Más allá de los calificativos que se puedan dictar frente a estos hechos, el suicidio nos está convocando a una mirada profunda. Debemos hacer una hermenéutica distinta de nuestra existencia para poder llegar al punto neurálgico del asunto: volver a poner en el centro la pregunta por el sentido de la vida. El simple hecho de existir no brinda esta respuesta, no es un chip que tengamos insertado. Recordando a Viktor Frankl en su libro El hombre en busca de sentido, dice: “lo que importa no es el sentido de la vida en términos generales, sino el significado concreto de la vida de cada individuo en un momento dado”. De esta manera, el sentido de la vida se construye en medio de las variopintas experiencias que van aconteciendo.
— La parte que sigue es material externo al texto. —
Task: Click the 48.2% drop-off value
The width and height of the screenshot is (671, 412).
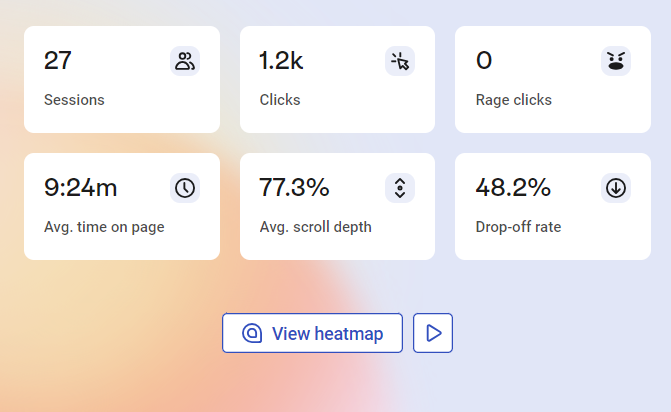Action: 513,187
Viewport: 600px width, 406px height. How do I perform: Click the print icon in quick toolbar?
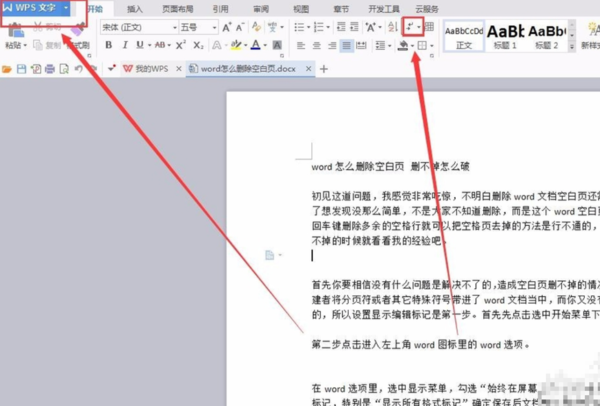click(50, 69)
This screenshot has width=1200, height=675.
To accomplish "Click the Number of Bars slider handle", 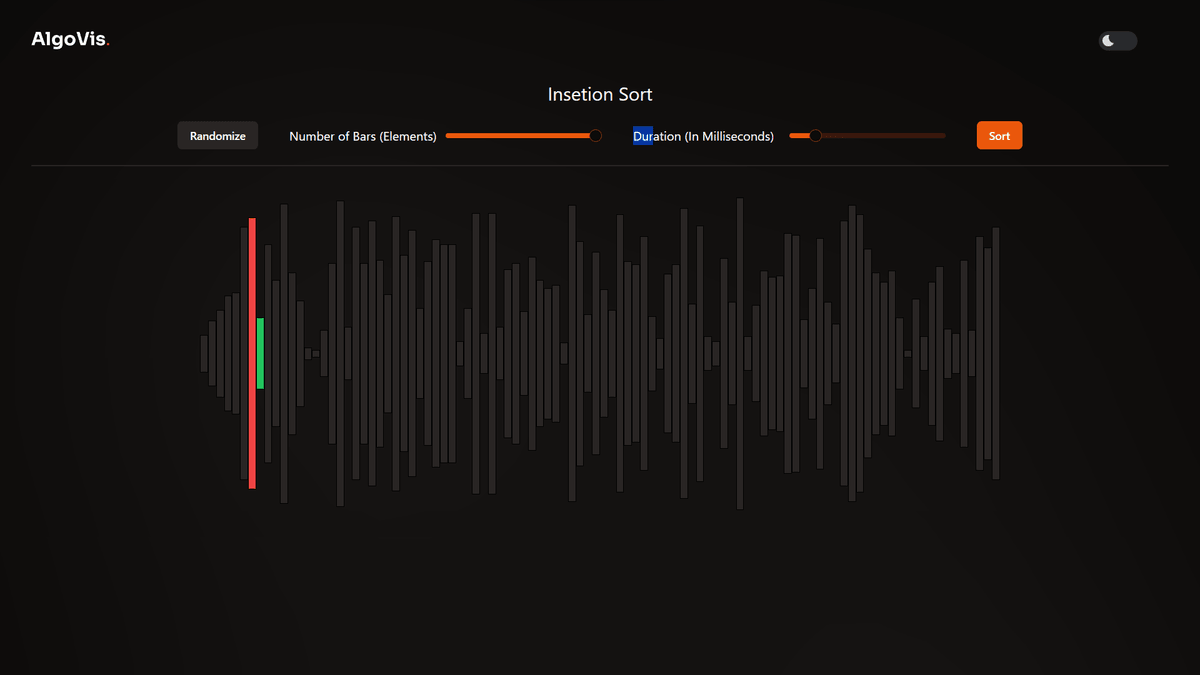I will (596, 136).
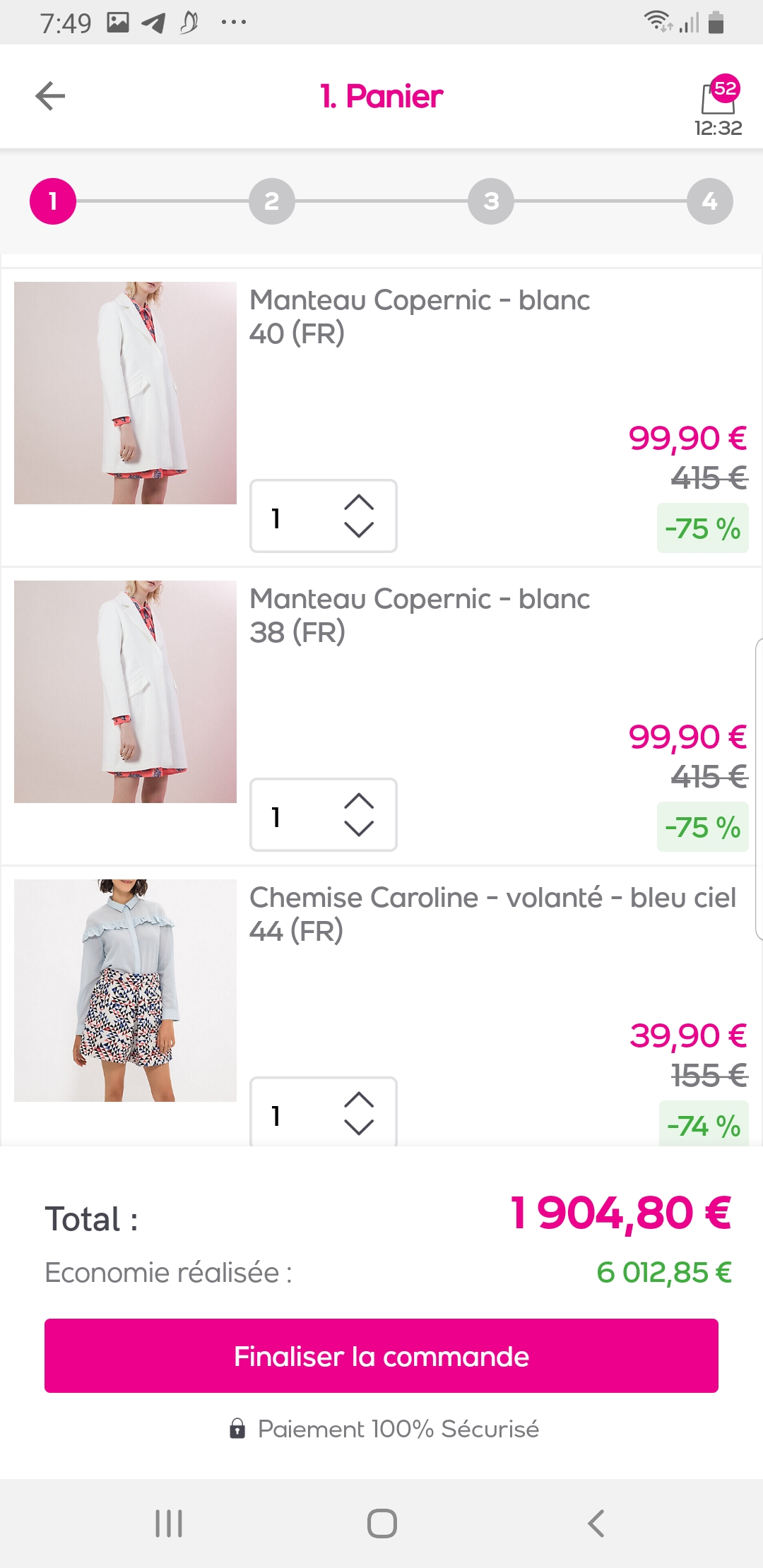Open the shopping bag with 52 items

point(718,97)
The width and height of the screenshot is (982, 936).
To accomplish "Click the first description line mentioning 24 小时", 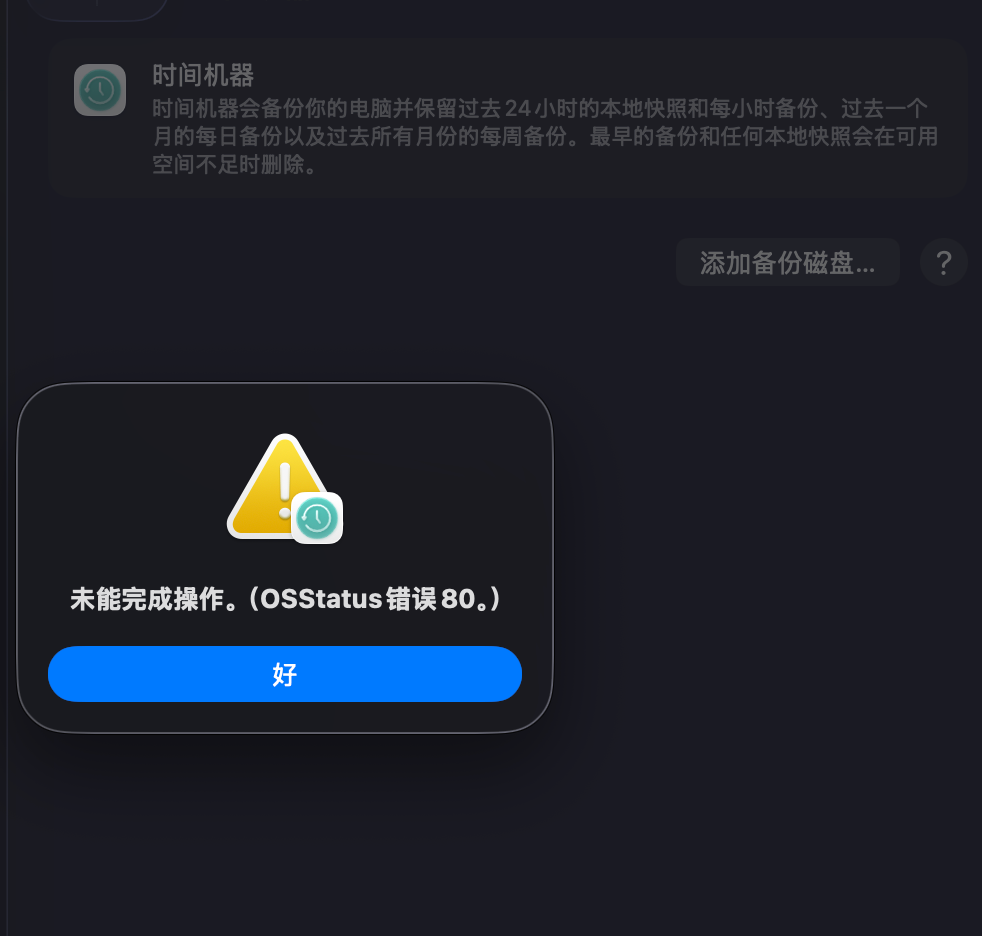I will [540, 109].
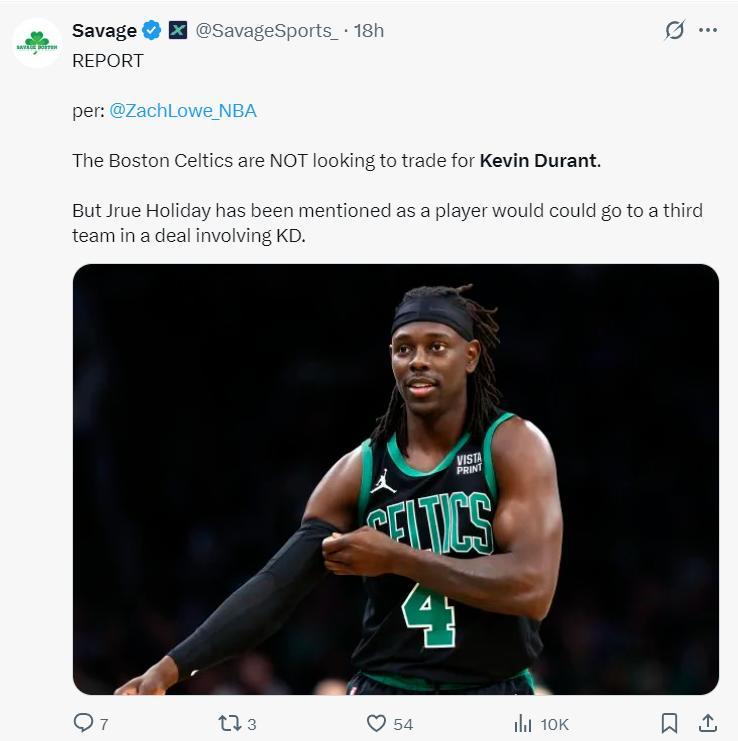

El que se atreve a vivir está en la tensión constante de construir el sentido de su existencia.
Ahora, si una sociedad no es capaz de bridar los elementos mínimos para que las personas puedan construir desde sus opciones el sentido de la vida, esa sociedad es obsoleta. Estas penosas muertes nos están revelando que la sociedad no está poniendo como centro al ser humano, su puesto ha sido usurpado vulgarmente por el encanto pasajero de modas y fugaces alegrías; por la seducción implacable del dinero y el placer barato; por el egoísmo recalcitrante y el desprecio del otro. El esfuerzo común implica repensarnos, atrevernos a dar respuestas nuevas. No es siendo superhéroes como el malestar social queda sanado, sino, reconocernos y acompañarnos en la ardua tarea de construir una existencia con fuerte sentido.
Recuerdo mucho las palabras de un entrañable profesor de teología que han resonado en mi interior por estos días: “La cultura es el conjunto de sentidos que orientan toda la vida de un pueblo” (Pbro. Dr. Carlos Arboleda Mora). ¿Cuál es la cultura que se impone en Medellín? ¿Qué se le puede brindar a los habitantes de esta ciudad para que construyan sentido de vida? ¿Hay orientaciones claras y prácticas para que las personas orienten su existencia? Cada muerte provocada por un arduo cansancio existencial devela nuestras insuficiencias para generar una auténtica cultura que nos convoque a vivir en profundidad.
Apostar por la vida será un desafío tremendo y fascinante, pues las situaciones a las cuales nos estamos viendo avocados, exigen de nosotros opciones con raíces fuertes, capaces de hacerle frente a las tempestades que oscurecen el panorama en esta hora de la historia. A estas opciones no se llega solo, hay que estar acompañado, reconociendo en el otro un hermano de camino, más aún, hacer del otro mi opción. Esta es la herida que sigue abierta en nuestra sociedad, y que aún sangra robando la vida: la mirada sobre el otro es de apropiación, cosificación y utilización, tal como lo ha expuesto Jean Paul Sartre en su obra de teatro existencialista, A puerta cerrada (Huis Clos). El otro no es un legítimo otro, un ser humano sagrado. El otro se ha convertido en cosa y es una proyección de lo que soy.
Estamos a tiempo de hacer consciente para dónde vamos. El desde dónde (origen) y el hacia dónde (futuro), son los elementos de tensión existencial que ubican a un ser humano en la historia. Cuando faltan respuestas para una de estas dos realidades, la vida se vuelve sosa, caótica, traumática. Más allá de la realidad de la muerte en sí, lo que debe sacudir las estructuras sociales de una ciudad como Medellín, que se precia de ser innovadora, sede de la Cuarta Revolución Industrial, y demás títulos que van surgiendo a diario, son los hijos de esta tierra que han decidido poner fin a su vida. Son personas, hombres y mujeres que no se pueden olvidar, pues en esa historia con rostros propios la vida sigue gritando y luchando por no apagarse.